While some conspiracy theories are harmless, even humorous, some have profoundly negative lasting effects. You need only to look at the re-emergence of measles in the UK and USA; countries that had previously, due to vaccination, almost managed to eliminate the disease. This re-emergence was fundamentally caused by a now disproven paper that linked autism to the vaccine. The General Medical Council found the paper’s author, former doctor Andrew Wakefield, guilty of serious professional misconduct – but despite it being withdrawn and disproven by numerous studies, there are still people who continue to cite Wakefield’s research as evidence of the harms of immunisation.

a gloved hand holding a vaccine ampoule

The link between medical skepticism and the natural fallacy has been the subject of recent social-psychological research, which found strong correlations between vaccine skepticism and adherence to complementary and alternative medicine and conspiracy ideation. The results of a 2019 study by Cuevas et al. suggest that mistrust toward healthcare may unfavorably affect patient-clinician interactions and patients’ health-related outcomes. Medical mistrust shouldn’t thrive in a culture that trusts and values the scientific consensus. In order to tackle it, we cannot just present facts, we need to implement a more systemic long-term strategy to address the root causes of medical mistrust.

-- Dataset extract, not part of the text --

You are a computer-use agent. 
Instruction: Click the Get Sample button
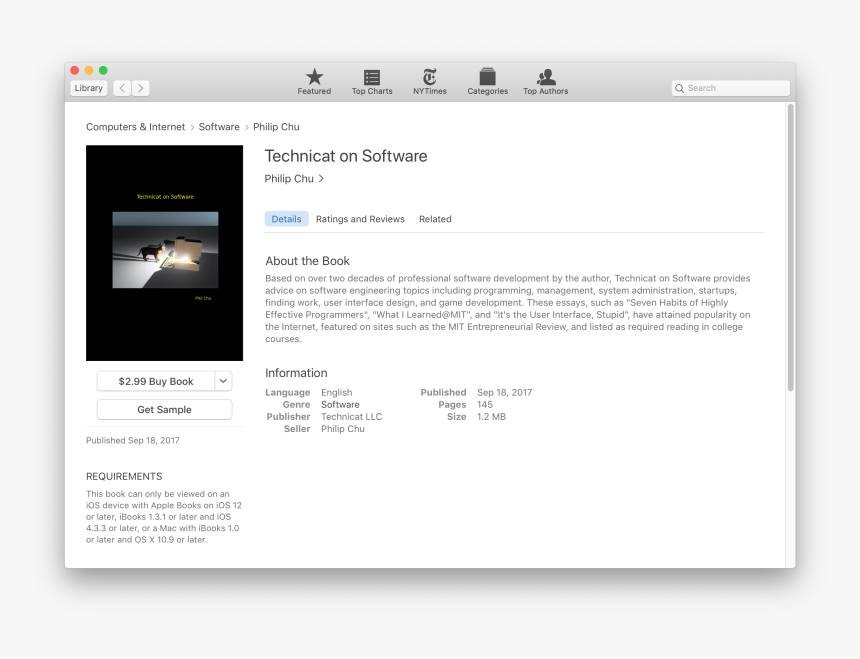point(164,409)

Some of these issues can be mitigated by physician-focused changes, for example the effects of mistrust can be countered by using patient-centered communication skills. These include soliciting the patient’s concerns and priorities, and being responsive to the healthcare needs and belief system the patient identifies with. The requirement for a long-term strategy is also supported by Benecke and DeYoung (2019), who explain that medical professionals must take a different approach to education, including outreach to vulnerable communities and individuals. The researchers argue these long-term programs should be carried out through collaborative efforts including research by sociologists, psychologists, and public health researchers, to integrate strategies to tackle the issues. They also noted that social media platforms have to play an active role in monitoring and banning false information.

Going forward

Medical mistrust in the human and veterinary fields undoubtedly causes poor patient outcomes, delay in necessary treatment, and further stress and time pressure burdens on overworked and understaffed professionals. Long term plans are needed to tackle the root cause of the issues, and continued education and support is needed for those who have not yet been subjected to misinformation, to allow them to be more critical and skeptical about medical information sources.

At the end of the day, healthcare professionals just want the best for their patients. Who do we trust, if we don’t trust the experts?